By Professor Elemental


So, you’re considering a Steampunk road trip are you? Jolly good. The open road, the wind in your hair, the bugs in your teeth,* the locals staring at you when you stop somewhere for a tinkle. All jolly good fun I’m sure, but HOLD ON. What if it goes horribly wrong? It’s all fun and games until someone’s home made mechanical wings get caught in a revolving door or you end up stranded in Swindon without your disco trousers.**

You need help. And advice. The kind of advice that only a seasoned traveller with miles on the road and bags under his eyes can give you.

Here then, is everything you need before embarking on the road.


It’s worth having somewhere to go, otherwise you’ll drive until you run out of petrol or drive into the sea- but before embarking, do check that the place that you are going is worth your while. Make sure you know someone putting on the steampunk event or that you’ve have heard it’s good from someone else. Ensure that, if performing or selling stuff, the event has got the basics in place. Getting to a convention to headline a show and then finding that not only do they not have a sound man, but are also lacking a sound system is not a lot of fun**.

If, after careful research, I find my destination sounds a bit rubbish, I tend to go there anyway- but I take extra care to ensure the journey includes some lovely roadside attractions*** and some luxury when I arrive. You can’t guarantee every steampunk event is good, but you can make sure you sleep somewhere with nice pillows.

Supplied data:

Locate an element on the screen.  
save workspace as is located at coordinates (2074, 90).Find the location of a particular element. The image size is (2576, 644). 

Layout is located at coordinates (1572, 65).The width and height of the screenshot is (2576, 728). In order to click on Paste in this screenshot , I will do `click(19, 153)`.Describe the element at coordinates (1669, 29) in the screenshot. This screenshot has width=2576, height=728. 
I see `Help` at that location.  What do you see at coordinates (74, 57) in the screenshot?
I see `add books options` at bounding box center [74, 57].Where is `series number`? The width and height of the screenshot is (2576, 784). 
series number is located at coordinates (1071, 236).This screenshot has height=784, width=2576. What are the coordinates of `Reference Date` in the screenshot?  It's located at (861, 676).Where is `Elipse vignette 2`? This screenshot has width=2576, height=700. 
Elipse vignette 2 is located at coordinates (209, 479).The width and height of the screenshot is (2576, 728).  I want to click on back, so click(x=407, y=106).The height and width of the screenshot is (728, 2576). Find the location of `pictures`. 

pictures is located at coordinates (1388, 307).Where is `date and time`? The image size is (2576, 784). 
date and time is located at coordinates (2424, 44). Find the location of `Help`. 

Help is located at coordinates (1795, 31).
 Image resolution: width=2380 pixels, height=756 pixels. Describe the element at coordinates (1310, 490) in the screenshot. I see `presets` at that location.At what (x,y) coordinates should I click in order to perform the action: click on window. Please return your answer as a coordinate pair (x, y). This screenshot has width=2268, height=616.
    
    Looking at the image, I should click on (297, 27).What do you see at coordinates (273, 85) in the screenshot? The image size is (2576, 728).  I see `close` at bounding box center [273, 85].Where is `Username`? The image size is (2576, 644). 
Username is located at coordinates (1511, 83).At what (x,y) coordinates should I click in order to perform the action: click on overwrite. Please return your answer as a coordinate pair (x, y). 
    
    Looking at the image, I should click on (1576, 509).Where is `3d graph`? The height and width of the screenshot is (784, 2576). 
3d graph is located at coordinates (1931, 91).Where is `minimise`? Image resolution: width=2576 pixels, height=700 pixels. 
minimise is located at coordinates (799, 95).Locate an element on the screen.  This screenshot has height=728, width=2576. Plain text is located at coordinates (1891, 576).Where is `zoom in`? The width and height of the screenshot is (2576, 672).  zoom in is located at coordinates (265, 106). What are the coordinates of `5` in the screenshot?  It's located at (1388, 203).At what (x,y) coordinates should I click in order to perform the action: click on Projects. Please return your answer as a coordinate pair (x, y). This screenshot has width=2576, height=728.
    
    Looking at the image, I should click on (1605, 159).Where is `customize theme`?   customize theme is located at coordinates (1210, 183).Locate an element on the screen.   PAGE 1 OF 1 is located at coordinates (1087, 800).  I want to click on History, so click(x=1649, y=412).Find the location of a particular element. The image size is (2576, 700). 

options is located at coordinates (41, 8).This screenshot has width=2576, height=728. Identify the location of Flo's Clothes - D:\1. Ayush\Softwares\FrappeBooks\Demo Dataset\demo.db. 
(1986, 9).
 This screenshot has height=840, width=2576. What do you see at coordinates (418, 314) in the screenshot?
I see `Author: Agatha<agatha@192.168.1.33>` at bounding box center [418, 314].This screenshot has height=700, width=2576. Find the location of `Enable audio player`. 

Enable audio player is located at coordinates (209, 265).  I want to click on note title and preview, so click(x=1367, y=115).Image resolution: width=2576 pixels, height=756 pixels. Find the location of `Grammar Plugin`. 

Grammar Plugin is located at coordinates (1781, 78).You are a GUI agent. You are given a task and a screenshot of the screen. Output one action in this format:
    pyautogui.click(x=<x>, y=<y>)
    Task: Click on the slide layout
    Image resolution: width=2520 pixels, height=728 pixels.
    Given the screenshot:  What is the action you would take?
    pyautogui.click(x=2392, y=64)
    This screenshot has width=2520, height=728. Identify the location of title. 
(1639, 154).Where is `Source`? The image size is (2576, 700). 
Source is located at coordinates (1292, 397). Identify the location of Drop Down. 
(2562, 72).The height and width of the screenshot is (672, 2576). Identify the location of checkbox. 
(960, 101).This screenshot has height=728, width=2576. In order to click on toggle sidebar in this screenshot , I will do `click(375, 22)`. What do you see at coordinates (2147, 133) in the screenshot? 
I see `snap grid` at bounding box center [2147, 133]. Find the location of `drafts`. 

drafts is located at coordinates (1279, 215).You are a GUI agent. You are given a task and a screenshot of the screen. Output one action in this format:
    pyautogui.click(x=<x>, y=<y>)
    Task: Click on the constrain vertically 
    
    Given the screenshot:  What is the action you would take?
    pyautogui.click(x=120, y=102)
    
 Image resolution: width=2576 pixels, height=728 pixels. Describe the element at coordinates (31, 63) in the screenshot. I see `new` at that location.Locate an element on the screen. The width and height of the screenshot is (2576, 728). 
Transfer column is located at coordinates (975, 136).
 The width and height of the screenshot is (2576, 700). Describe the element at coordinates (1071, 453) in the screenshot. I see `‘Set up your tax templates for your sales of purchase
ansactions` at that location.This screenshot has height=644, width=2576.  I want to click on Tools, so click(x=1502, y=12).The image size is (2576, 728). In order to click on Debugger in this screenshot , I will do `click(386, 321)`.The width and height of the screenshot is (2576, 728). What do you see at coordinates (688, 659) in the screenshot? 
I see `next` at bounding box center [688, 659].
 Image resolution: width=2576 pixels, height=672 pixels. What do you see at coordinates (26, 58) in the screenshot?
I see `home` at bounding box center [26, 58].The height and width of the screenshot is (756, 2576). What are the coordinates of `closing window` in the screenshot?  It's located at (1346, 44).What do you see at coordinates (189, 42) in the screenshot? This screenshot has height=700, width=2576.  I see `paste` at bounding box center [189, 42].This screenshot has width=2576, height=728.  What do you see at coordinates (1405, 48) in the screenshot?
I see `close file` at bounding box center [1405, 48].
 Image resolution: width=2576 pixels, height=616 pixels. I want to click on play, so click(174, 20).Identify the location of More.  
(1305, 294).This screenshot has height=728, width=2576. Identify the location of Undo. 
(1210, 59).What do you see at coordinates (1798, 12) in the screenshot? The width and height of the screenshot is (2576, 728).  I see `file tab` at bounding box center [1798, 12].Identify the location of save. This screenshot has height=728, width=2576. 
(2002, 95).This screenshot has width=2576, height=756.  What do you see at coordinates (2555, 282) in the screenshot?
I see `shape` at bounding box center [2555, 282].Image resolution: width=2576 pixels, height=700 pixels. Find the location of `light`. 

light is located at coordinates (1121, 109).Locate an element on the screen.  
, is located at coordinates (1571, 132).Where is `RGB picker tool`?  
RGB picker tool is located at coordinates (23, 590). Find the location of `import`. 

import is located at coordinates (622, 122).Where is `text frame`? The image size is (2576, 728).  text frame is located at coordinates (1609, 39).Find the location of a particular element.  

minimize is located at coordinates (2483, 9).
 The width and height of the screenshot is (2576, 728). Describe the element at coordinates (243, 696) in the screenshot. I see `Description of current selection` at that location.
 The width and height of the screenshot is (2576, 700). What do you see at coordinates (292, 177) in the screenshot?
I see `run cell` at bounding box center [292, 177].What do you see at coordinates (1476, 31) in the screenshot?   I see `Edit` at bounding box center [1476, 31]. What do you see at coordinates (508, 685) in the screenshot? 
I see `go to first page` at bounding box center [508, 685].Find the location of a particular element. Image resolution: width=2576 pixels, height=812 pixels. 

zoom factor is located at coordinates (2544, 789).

Instruction:
Duplicate the Steampunk road trip text word for word, everything from "It’s worth having" down to "with nice pillows.".

Finished task:
It’s worth having somewhere to go, otherwise you’ll drive until you run out of petrol or drive into the sea- but before embarking, do check that the place that you are going is worth your while. Make sure you know someone putting on the steampunk event or that you’ve have heard it’s good from someone else. Ensure that, if performing or selling stuff, the event has got the basics in place. Getting to a convention to headline a show and then finding that not only do they not have a sound man, but are also lacking a sound system is not a lot of fun**.

If, after careful research, I find my destination sounds a bit rubbish, I tend to go there anyway- but I take extra care to ensure the journey includes some lovely roadside attractions*** and some luxury when I arrive. You can’t guarantee every steampunk event is good, but you can make sure you sleep somewhere with nice pillows.